Your email. Your bank account. Your address and credit card number. Photos of your kids or, worse, of yourself, naked. The precise location where you’re sitting right now as you read these words. Since the dawn of the information age, we’ve bought into the idea that a password, so long as it’s elaborate enough, is an adequate means of protecting all this precious data. But in 2012 that’s a fallacy, a fantasy, an outdated sales pitch. And anyone who still mouths it is a sucker—or someone who takes you for one.
No matter how complex, no matter how unique, your passwords can no longer protect you.
Look around. Leaks and dumps—hackers breaking into computer systems and releasing lists of usernames and passwords on the open web—are now regular occurrences. The way we daisy-chain accounts, with our email address doubling as a universal username, creates a single point of failure that can be exploited with devastating results. Thanks to an explosion of personal information being stored in the cloud, tricking customer service agents into resetting passwords has never been easier. All a hacker has to do is use personal information that’s publicly available on one service to gain entry into another.
This summer, hackers destroyed my entire digital life in the span of an hour. My Apple, Twitter, and Gmail passwords were all robust—seven, 10, and 19 characters, respectively, all alphanumeric, some with symbols thrown in as well—but the three accounts were linked, so once the hackers had conned their way into one, they had them all. They really just wanted my Twitter handle: @mat. As a three-letter username, it’s considered prestigious. And to delay me from getting it back, they used my Apple account to wipe every one of my devices, my iPhone and iPad and MacBook, deleting all my messages and documents and every picture I’d ever taken of my 18-month-old daughter.
Since that awful day, I’ve devoted myself to researching the world of online security. And what I have found is utterly terrifying. Our digital lives are simply too easy to crack. Imagine that I want to get into your email. Let’s say you’re on AOL. All I need to do is go to the website and supply your name plus maybe the city you were born in, info that’s easy to find in the age of Google. With that, AOL gives me a password reset, and I can log in as you.
First thing I do? Search for the word “bank” to figure out where you do your online banking. I go there and click on the Forgot Password? link. I get the password reset and log in to your account, which I control. Now I own your checking account as well as your email.
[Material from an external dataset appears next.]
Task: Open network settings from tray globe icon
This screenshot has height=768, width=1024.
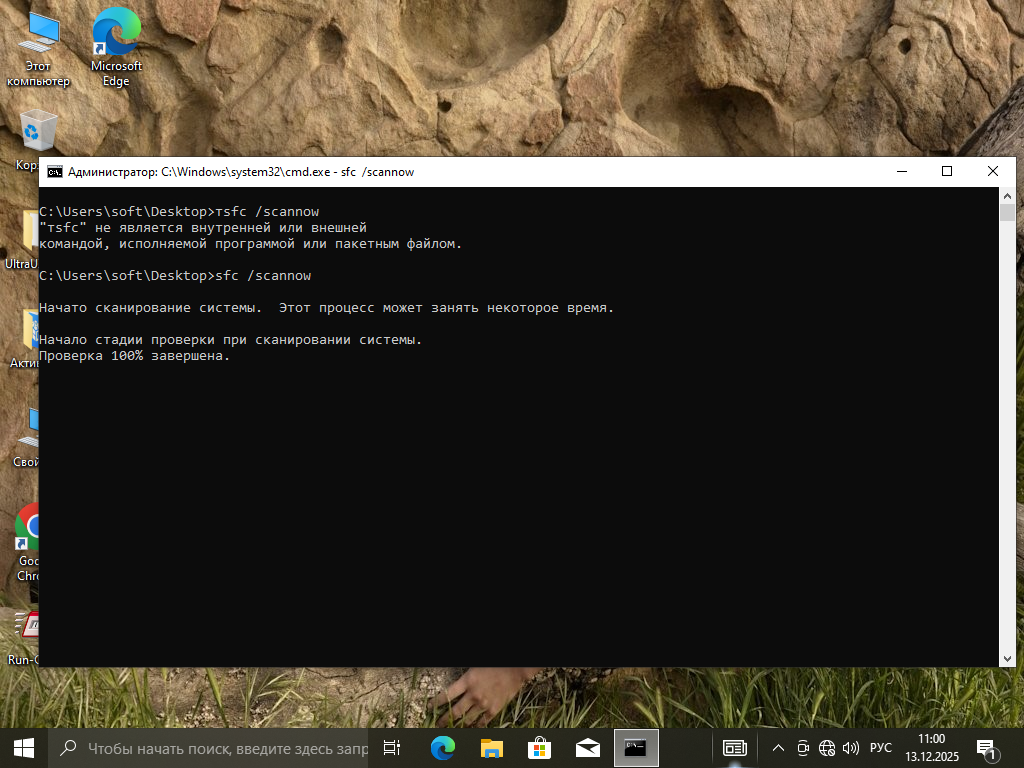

This summer I learned how to get into, well, everything. With two minutes and $4 to spend at a sketchy foreign website, I could report back with your credit card, phone, and Social Security numbers and your home address. Allow me five minutes more and I could be inside your accounts for, say, Amazon, Best Buy, Hulu, Microsoft, and Netflix. With yet 10 more, I could take over your AT&T, Comcast, and Verizon. Give me 20—total—and I own your PayPal. Some of those security holes are plugged now. But not all, and new ones are discovered every day.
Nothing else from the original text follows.